Mirat-i-Ahmadi Supplement: English translation
Author: ʻAlī Muḥammad Khān
Publisher:
Published: 1928
Total Pages: 258
ISBN-13:
DOWNLOAD EBOOKRead and Download eBook Full
Author: ʻAlī Muḥammad Khān
Publisher:
Published: 1928
Total Pages: 258
ISBN-13:
DOWNLOAD EBOOKAuthor: ʻAlī Muḥammad Khān
Publisher:
Published: 1928
Total Pages: 258
ISBN-13:
DOWNLOAD EBOOKAuthor: Farhad Daftary
Publisher: Cambridge University Press
Published: 1992-04-24
Total Pages: 824
ISBN-13: 9780521429740
DOWNLOAD EBOOKScattered across the globe, the Isma'ilis constitute the second largest Shi'i community in the Muslim World. This study traces their history and doctrinal developments from their origins to the present day over a period of twelve centuries.

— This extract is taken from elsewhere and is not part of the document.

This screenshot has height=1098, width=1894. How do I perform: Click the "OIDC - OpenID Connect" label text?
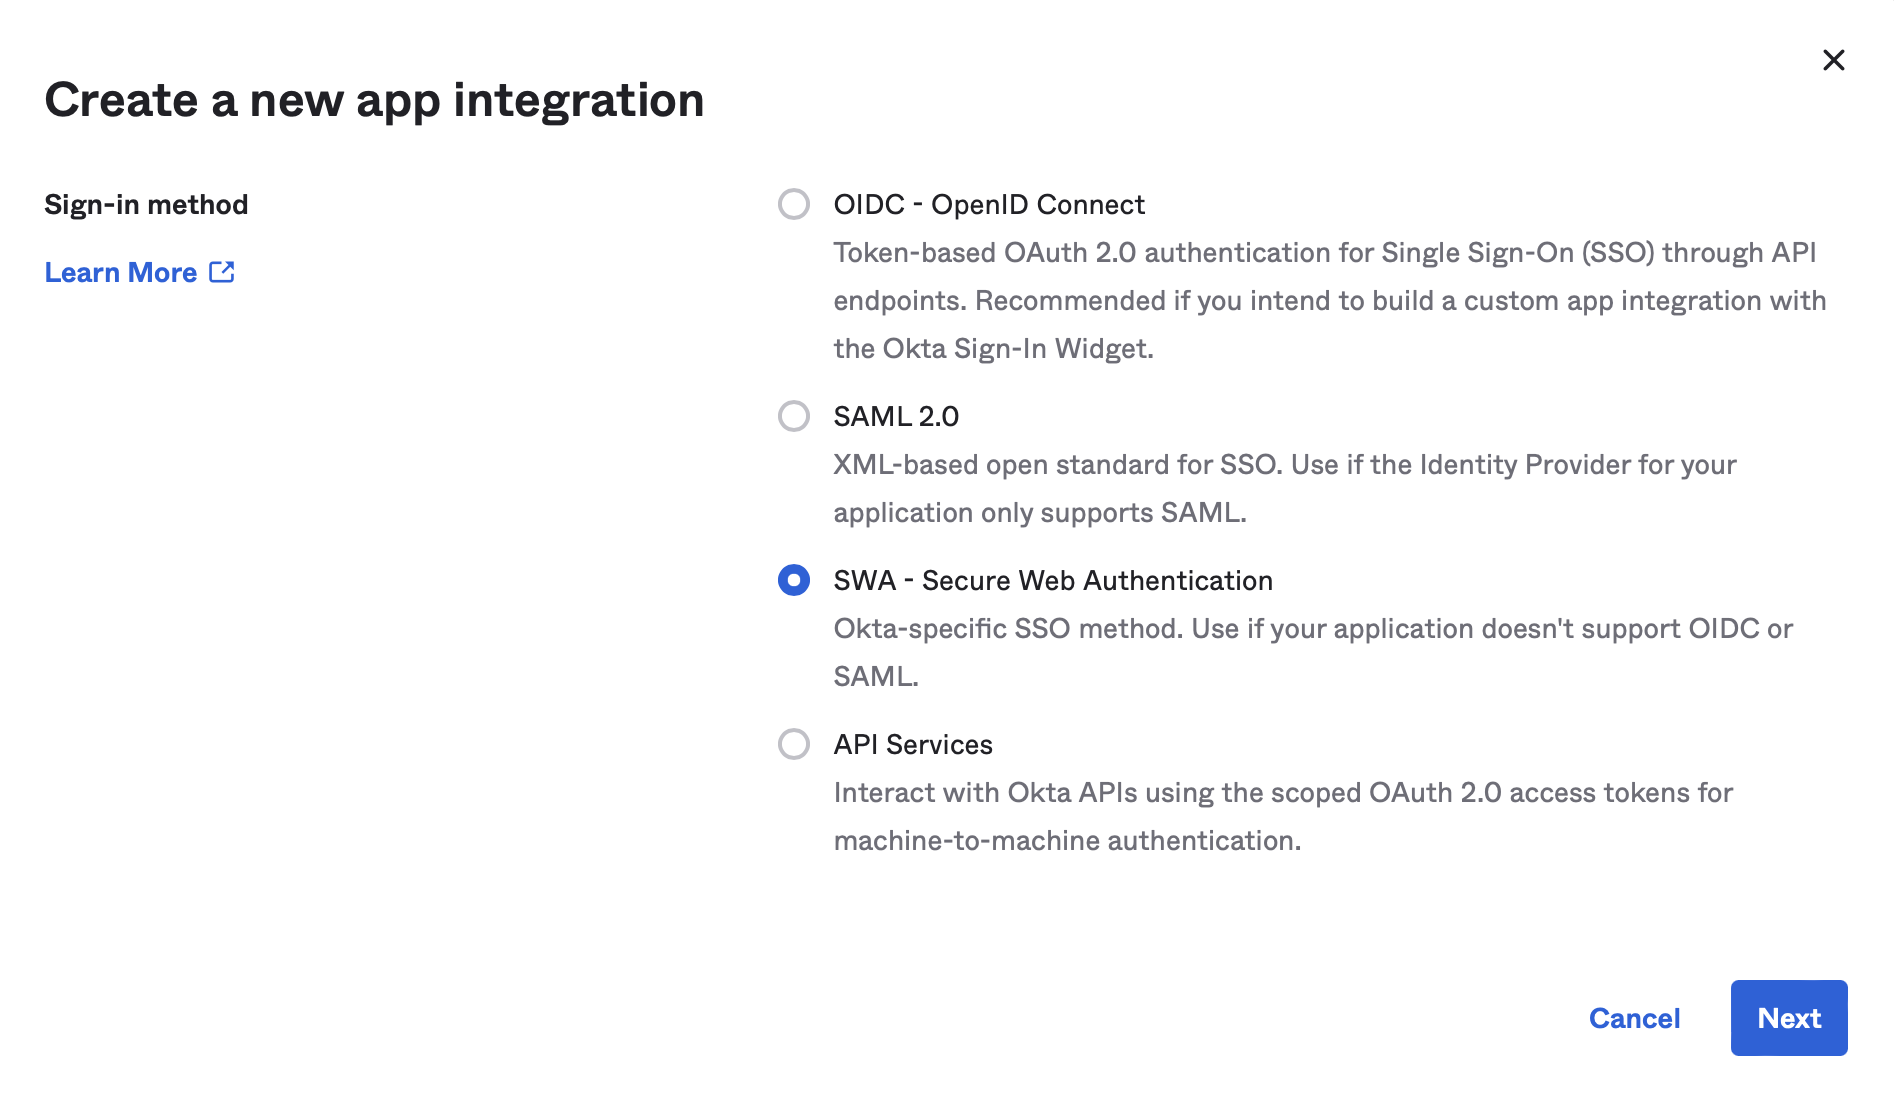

Author: ʻAlī Muḥammad Khān
Publisher:
Published: 1965
Total Pages: 986
ISBN-13:
DOWNLOAD EBOOKAuthor: Charles Ambrose Storey
Publisher:
Published: 1939
Total Pages: 364
ISBN-13:
DOWNLOAD EBOOKAuthor: Raymond Brady Williams
Publisher: Oxford University Press
Published: 2016-05-12
Total Pages: 552
ISBN-13: 0199089590
DOWNLOAD EBOOKTowards the end of the eighteenth century, a lone pilgrim reached Gujarat and joined a small ashram in Loj. In time, his followers not only accepted him as the leader of the ashram but also as the manifestation of deity and called him Swaminarayan. His followers increased rapidly and today Swaminarayan Hinduism is a transnational religious movement with major centers in India, East Africa, UK, USA, and Australasia. In a first multidisciplinary study of the movement, this volume provides new and vital information about its history, theology, as well as its transnational development, and brings forth current academic research from fields as diverse as the arts, architecture, sociology, and migration studies, among others. It analyses the philosophy, conduct, and principles that guide Swaminarayan Hindus and provides a case study of the historical and social processes of adapting religious traditions to shape new identities in response to evolving social, economic, and political changes.
Author:
Publisher:
Published: 1928
Total Pages: 304
ISBN-13:
DOWNLOAD EBOOKAuthor:
Publisher:
Published: 1925
Total Pages: 1240
ISBN-13:
DOWNLOAD EBOOKAuthor: Oriental Institute (Vadodara, India)
Publisher:
Published: 1970
Total Pages: 1056
ISBN-13:
DOWNLOAD EBOOKAuthor: Abhishek Kaicker
Publisher: Oxford University Press
Published: 2020-02-03
Total Pages: 377
ISBN-13: 0190070692
DOWNLOAD EBOOKAn original exploration of the relationship between the Mughal emperor and his subjects in the space of the Mughal empire's capital, The King and the People overturns an axiomatic assumption in the history of premodern South Asia: that the urban masses were merely passive objects of rule and remained unable to express collective political aspirations until the coming of colonialism. Set in the Mughal capital of Shahjahanabad (Delhi) from its founding to Nadir Shah's devastating invasion of 1739, this book instead shows how the trends and events in the second half of the seventeenth century inadvertently set the stage for the emergence of the people as actors in a regime which saw them only as the ruled. Drawing on a wealth of sources from the seventeenth and eighteenth centuries, this book is the first comprehensive account of the dynamic relationship between ruling authority and its urban subjects in an era that until recently was seen as one of only decline. By placing ordinary people at the centre of its narrative, this wide-ranging work offers fresh perspectives on imperial sovereignty, on the rise of an urban culture of political satire, and on the place of the practices of faith in the work of everyday politics. It unveils a formerly invisible urban panorama of soldiers and poets, merchants and shoemakers, who lived and died in the shadow of the Red Fort during an era of both dizzying turmoil and heady possibilities. As much an account of politics and ideas as a history of the city and its people, this lively and lucid book will be equally of value for specialists, students, and lay readers interested in the lives and ambitions of the mass of ordinary inhabitants of India's historic capital three hundred years ago.